The story behind the site was that it belonged to Soho House until July last year, operating under the name the Balham Kitchen. Despite doing great business - the week before closure it took £35,000 - the decision was made to offload it. Nick Jones, chief executive of Soho House was keen to sell to an independent rather than see the site gobbled up by a large chain, so he let Harrison know it was available.
The circumstances seemed perfect: it was within Harrison's price range his backers from the first restaurant were keen (Stein, Rebecca Mascarenhas, proprietor of the two Sonny's restaurants in Barnes and Nottingham and the Phoenix in Richmond, and Luke Tate, a finance director for Compass) and Balham seemed the perfect location. But "seeming" wasn't enough. So Harrison undertook the same sort of meticulous research that had preceded his business plan for Sam's Brasserie. For days on end he stood outside Balham train station, counting people. "Trying," in his words, "to get a feel for who lived in Balham and where they were going". He also talked to taxi drivers to find who was coming to Balham on a Thursday, Friday and Saturday. The conclusion was that Balham was becoming more and more of a destination and a Sam's Brasserie-style restaurant would fit in perfectly. The result, three months and £800,000 later, was Harrison's, a 100-seat neighbourhood restaurant a five-minute walk from Balham station.
If ever an explanation were needed for why Stein backs Harrison, it lies in this example of his meticulous preparation. The elder statesman of the restaurant scene needed little evidence to demonstrate that a venture of Harrison's would prove a success.
The pair first worked together 10 years ago when Harrison, fresh from Eton, an Oxford Brookes hotel and catering management degree and a two-year management training programme with Walkers Crisps, took a job with Stein in order to get out of London and join an independent restaurant. Within six months he was assistant manager of Stein's Padstow operations and within a year, aged a tender 27, general manager. "What I was impressed with during Sam's time in Padstow was how much he liked giving this quiet but efficient service," says Stein. "And while I'm at heart a chef, I know that one of the most important parts of running a restaurant is the service - making people feel at home. And Sam is very good at it."
After two years he moved on, doing a stint in Sydney, Australia, before returning to the London scene. But he kept in touch with Stein and when he put together a business plan for his own restaurant Stein, who had always promised to back him if he went it alone, duly obliged, teaming up with Mascarenhas and Tate as equal partners beside Harrison. It's Mascarenhas who gives Harrison the most day-to-day help, phoning with "invaluable" advice and support. So close is their partnership that their businesses pool staff and resources if either side is in need.

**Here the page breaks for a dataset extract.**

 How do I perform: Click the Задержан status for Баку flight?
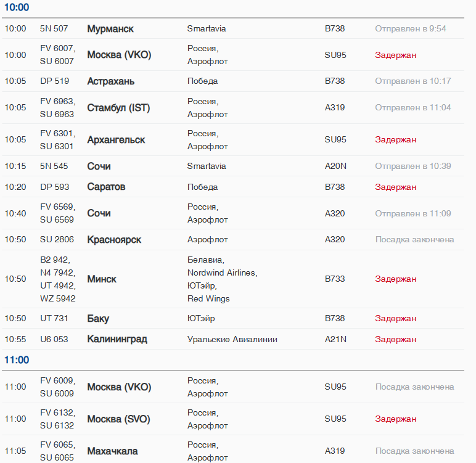pyautogui.click(x=396, y=319)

Stein's TV commitments and the day-to-day running of his Padstow empire mean he isn't regularly on the phone, but he still comes to tastings to help decide the menu and is in touch with Harrison whenever he gets the chance. "Every time we talk we pick up from where we left off," he says. "When you have friends with such similar common interests it's more like getting together for a gossip."
Their common ground comes from a shared passion for hospitality. While Stein's 34 years in Padstow speak for themselves, it shouldn't be forgotten that Harrison fought against advice from his Etonian schoolmasters and his parents' view of the industry to pursue dreams of a career in hospitality.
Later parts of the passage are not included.